大きなことばと小さなことば。私が通信教育会社のホームページで最初にこの読書ブログを始めた頃、東大や京大に通う立派な賢い学生たちと語り合う掲示板があった。そこで彼らが書いた、忘れられないことがある。戦争の被害者の体験談を聞くなんてことはやめたほうがいい、という話である。個人の被害をことさらに語り、その恐ろしさを教えられることで、正しい判断が妨げられる、と言うのだ。そう、「正しい判断」と彼らは言ったのだ。少数弱者の怖かった話に惑わされて、大局的な見地を失ってはいけない、というようなことを彼らは言ったのだ。「大きなことば」。選ばれた人間であると自認する彼らにとっては大きなことばさえあればよかったのだろう。私が、あなたが、小さな子どもが、老人が、病人が、あなたの愛する人が、爆撃で逃げまどい、身体を引き裂かれ、血まみれになって苦しんでいたとしても、そんなことで国家の方針を捻じ曲げられる必要はない。その言葉に私は震撼とし、愕然とした。そこから何かを話し合った覚えはある。だが、彼らを動かす言葉を私は持ち得なかった…ように思う。今でも忘れられない、後悔の残る会話である。
90歳の母と、いろいろな昔話をする。チャーチルやルーズベルトは鬼みたいな奴らでやっつけなければいけないと心から信じていたと母は言う。その母が、戦後、富士山に登ったとき、同じグループにアメリカの兵隊さんがいたのよ、と楽しそうに語る。憎い敵だった、ひどい爆弾を大量に落とし、原爆で日本を無茶苦茶にしたアメリカ兵を、怖いと思わなかったの?許せないと思わなかったの?という私の問いに、母は、初めて気が付いたという顔で「そういわれるとなぜかしら。全然怖くも憎くもなかったわ。」と答える。そこに矛盾を感じたことが一度もなかったという。

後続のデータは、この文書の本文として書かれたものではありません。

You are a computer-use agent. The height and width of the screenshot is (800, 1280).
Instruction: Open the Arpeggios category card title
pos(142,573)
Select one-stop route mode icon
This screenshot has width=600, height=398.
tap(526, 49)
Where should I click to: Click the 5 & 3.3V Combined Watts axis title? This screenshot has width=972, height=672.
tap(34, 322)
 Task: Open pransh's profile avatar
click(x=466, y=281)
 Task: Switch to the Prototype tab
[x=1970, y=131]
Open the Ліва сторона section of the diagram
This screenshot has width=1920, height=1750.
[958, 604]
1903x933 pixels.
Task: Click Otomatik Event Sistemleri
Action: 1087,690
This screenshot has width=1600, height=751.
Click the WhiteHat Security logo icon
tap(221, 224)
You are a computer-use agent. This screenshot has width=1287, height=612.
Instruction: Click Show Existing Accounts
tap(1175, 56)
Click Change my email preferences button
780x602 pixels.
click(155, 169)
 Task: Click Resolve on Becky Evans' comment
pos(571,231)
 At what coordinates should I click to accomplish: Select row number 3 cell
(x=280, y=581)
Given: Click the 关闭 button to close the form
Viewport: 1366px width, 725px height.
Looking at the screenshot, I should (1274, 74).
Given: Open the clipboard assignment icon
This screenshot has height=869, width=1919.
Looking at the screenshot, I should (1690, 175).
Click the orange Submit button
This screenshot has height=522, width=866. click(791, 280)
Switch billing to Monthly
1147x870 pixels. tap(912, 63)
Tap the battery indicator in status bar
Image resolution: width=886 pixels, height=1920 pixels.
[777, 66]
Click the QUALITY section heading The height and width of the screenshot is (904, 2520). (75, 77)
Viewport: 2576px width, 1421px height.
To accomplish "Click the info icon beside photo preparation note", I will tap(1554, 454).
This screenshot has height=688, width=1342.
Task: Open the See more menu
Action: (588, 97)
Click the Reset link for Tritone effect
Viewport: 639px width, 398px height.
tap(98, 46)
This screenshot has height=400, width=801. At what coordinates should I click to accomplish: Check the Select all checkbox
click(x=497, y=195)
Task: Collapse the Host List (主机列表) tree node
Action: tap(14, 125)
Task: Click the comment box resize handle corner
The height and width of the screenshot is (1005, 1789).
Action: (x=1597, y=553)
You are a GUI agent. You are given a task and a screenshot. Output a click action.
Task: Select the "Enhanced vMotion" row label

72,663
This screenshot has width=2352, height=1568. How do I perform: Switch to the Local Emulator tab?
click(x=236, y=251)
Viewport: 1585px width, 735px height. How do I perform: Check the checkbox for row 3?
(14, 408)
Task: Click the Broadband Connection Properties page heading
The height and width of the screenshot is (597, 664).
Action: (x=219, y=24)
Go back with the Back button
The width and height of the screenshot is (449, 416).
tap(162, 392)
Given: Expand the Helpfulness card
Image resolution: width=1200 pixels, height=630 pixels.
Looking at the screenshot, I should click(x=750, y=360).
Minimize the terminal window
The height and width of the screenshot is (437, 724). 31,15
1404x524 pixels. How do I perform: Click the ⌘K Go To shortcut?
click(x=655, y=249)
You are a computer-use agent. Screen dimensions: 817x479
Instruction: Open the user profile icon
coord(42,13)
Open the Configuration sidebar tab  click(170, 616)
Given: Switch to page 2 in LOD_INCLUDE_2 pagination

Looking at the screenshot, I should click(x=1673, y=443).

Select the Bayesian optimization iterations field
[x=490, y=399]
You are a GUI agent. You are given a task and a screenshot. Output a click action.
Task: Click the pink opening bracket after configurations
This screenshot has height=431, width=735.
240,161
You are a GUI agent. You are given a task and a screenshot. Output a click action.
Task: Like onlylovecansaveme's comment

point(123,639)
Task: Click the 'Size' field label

戦争というものを振り返り、知ろうとしたときに、私たちは本当に様々な矛盾に突き当たる。何が正しくて、何が間違っているのか。戦争はどうして起きるのか。なぜ止められないのか。そんなごく単純なことを、私たちはまだ全然わからないでいる。「本当はやっちゃいけないと思った人も日本にはいたのだけれど、そういう人たちはみんな捕まっちゃって、牢屋に入れられたり殺されたりしたのよね」と母は言う。「あんな状況で戦争反対なんて言えるわけがなかった。なんで反対しなかったんだなんて今いう人たちは、分からないのよ、それが。」と。でも、それじゃあ、また同じことが起きたら、私たちはまた同じように間違いの中に突き進むしかないじゃないか。そう私が問うと、母は困った顔をする。みんながこれが正しいと言っているときに、自分がたった一人であっても、それは間違ってると言える勇気と、言える環境を作っておかないと、また同じことが起きるよね、と私は言ってみる。でも、世間体を気にし、人に合わせることが身上の母は、たぶんそんなことはできないと思っている。90歳の母に変われと私は言わない。ただ、彼女との会話の中から、私はいろいろなものを見つけ出し、考え込む。
長い本であった。何度も考えこんだが、あまり良い回答は出てこない。今の世の中を見て、このきな臭さが私はひどく怖い。だが、その中で、老いつつある私に何ができるのか。大きなことばを語れない私が、小さなことばでどれだけのことができるのか。日常の中で、同じ繰り返しの中で、いったいどんな力を持つことができるのか。そんなことを、ただただ考えあぐねている。